- Passage shown -
━━━━
Yet the S&P 500 has risen 8.6% since the start of 2025 and about 25% since the tariff bottom in April. How can asset prices keep climbing despite these headwinds?

The answer is that it’s not merely about the US central bank’s interest rate policy, Trump’s tariff war, or economists’ relatively high recession expectations. A key factor is Financial Conditions—that is, how easily capital can be borrowed at any given moment.

These conditions are crucial for global liquidity, which is the amount of capital available worldwide for investments. When liquidity increases, asset prices in financial markets typically rise.

Looking ahead, we see two important developments.

First, Trump has abandoned the plan to cut spending and now wants to give the economy a robust boost. Other global powers are following suit. This builds confidence in the economy, creates the expectation that companies can meet their obligations, and makes lenders more willing to provide capital—all of which stimulate economic growth and support rising financial markets.

Second, the US central bank is expected to implement another 25 or 50 basis points of rate cuts later this year, further encouraging market risk appetite. Although inflation is warming gradually—which might typically prompt a tighter stance from the central bank—Trump appears to be undermining its political independence. That’s not how it should ideally work, but for investors it creates very favorable conditions.

In my view, this is what’s driving the markets—and it could continue for weeks, months, or even a year.

3️⃣ The big picture remains bullish for bitcoin

Contribution by Thom

In the short term, various factors could cause a price dip:

  • US inflation is on the rise.
  • Trump’s trade war is back in the news. Ongoing “deals” remind us that the global economy must adjust to higher costs for international trade.
  • Long-term interest rates are climbing, which will eventually dampen economic growth.

All this is happening against the backdrop of a market that has skyrocketed over the past few months. Investors are dazzled by those numbers and see little danger, which typically makes the market more vulnerable to even a small headwind.

If prices dip slightly as investors take profits—for instance, due to concerns over rising inflation and interest rates—the long-term outlook remains very positive. The US economy continues to be supported by a robust consumer base and a strong labor market. Analysts sometimes note that the labor market only remains buoyant thanks to government intervention.

Of course, the enormous budget deficits of the Trump administration also play a role, but the Bloomberg chart below shows that the private sector continues to add jobs.
━━━━
- Material -
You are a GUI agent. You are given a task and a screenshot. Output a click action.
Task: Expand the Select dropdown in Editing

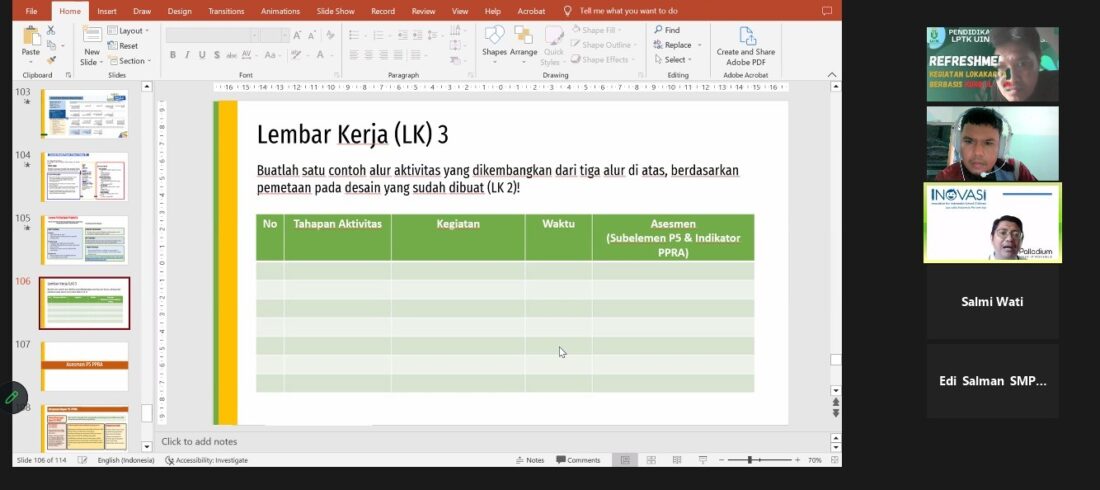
━━━━
- What you need to do -
#1 According to the market commentary, by about how much has the S&P 500 risen since the tariff bottom in April?
#2 For each statement, say yes or no to whether it agrees with the market commentary, and quote the words that decide it. (a) The US central bank is expected to cut rates by another 25 or 50 basis points later this year. (b) Trump is holding to his plan to cut spending. (c) Long-term interest rates are falling.

- Responses to the exercise -
#1 About 25%.

#2
(a) Yes: "the US central bank is expected to implement another 25 or 50 basis points of rate cuts later this year"
(b) No: "Trump has abandoned the plan to cut spending"
(c) No: "Long-term interest rates are climbing"